The Fed indicated this week that it is likely to raise rates in March, as widely expected, and reaffirmed plans to end its pandemic-era bond purchases that month before launching a significant reduction in its asset holdings.
The prospect of faster or larger U.S. interest rate hikes, and possible stimulus withdrawal, lifted the dollar to a 20-month high of $1.1119 per euro and to 115.50 yen - close to a high of year so far of 116.35 yen. [/FRX]
In the big government bond markets that drive global borrowing costs, benchmark 10-year U.S. Treasury yields rose to 1.84% compared with their U.S. close of 1.80% on Thursday. The two-year yield, which is even more sensitive to rate hike expectations, touched 1.22%, having started the year at roughly 0.75%.
European bond yields also rose further. Germany's 10-year yield, the benchmark for the euro zone, was up over half a bp to -0.02% although still not quite able to break through the zero threshold. [GVD/EUR]
Focus was also on Italy, where bond yields were back up around 4 bps after a late afternoon rally on Thursday while its parliament struggled to elect a new president.
OIL PRESSURE
Oil prices remained strong, set for their sixth weekly gain, amid concerns of tight supplies as major producers continue their policy of limited output increases amid rising fuel demand.
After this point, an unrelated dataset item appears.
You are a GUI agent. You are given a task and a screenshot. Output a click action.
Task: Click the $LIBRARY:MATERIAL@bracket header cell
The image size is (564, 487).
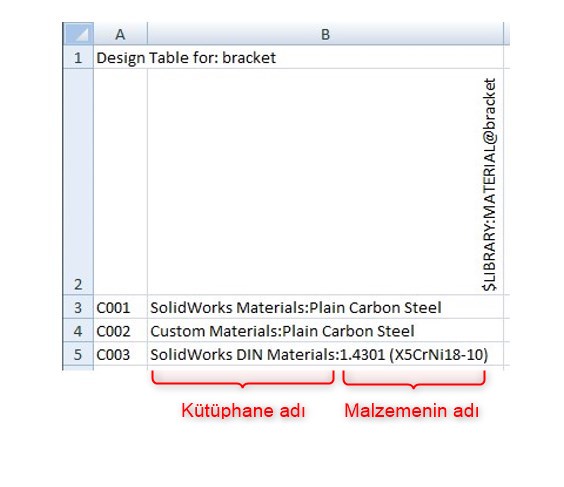tap(325, 182)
Brent crude futures climbed 57 cents, or 0.6%, to $89.91 a barrel, just shy of the $91.04 hit earlier in the week that was the highest level since October 2014.
A sixth week of gains will also mark the longest weekly winning streak for Brent since October last year, when Brent prices climbed for seven weeks while U.S. WTI gained for nine.
This year, prices have risen about 15% amid geopolitical tensions between Russia, the world's second-largest oil producer and a key natural gas provider to Europe, and the West over Ukraine, as well as threats to the United Arab Emirates from Yemen's Houthi movement that have raised concerns about energy supply.
"Where Brent crosses the $90 level, we see some selling from a sense of accomplishment, but investors start buying again when the prices fall a little as they remain cautious about possible supply disruptions due to rising geopolitical tensions," said Tatsufumi Okoshi, senior economist at Nomura Securities.
"The market expects supply will stay tight as the OPEC+ is seen to keep the existing policy of gradual increase in production," he said.
The market is focusing on a Feb. 2 meeting of the Organization of the Petroleum Exporting Countries (OPEC) and allies led by Russia, a group known as OPEC+. It is likely to stick with a planned rise in its oil output target for March, several sources in the group told Reuters.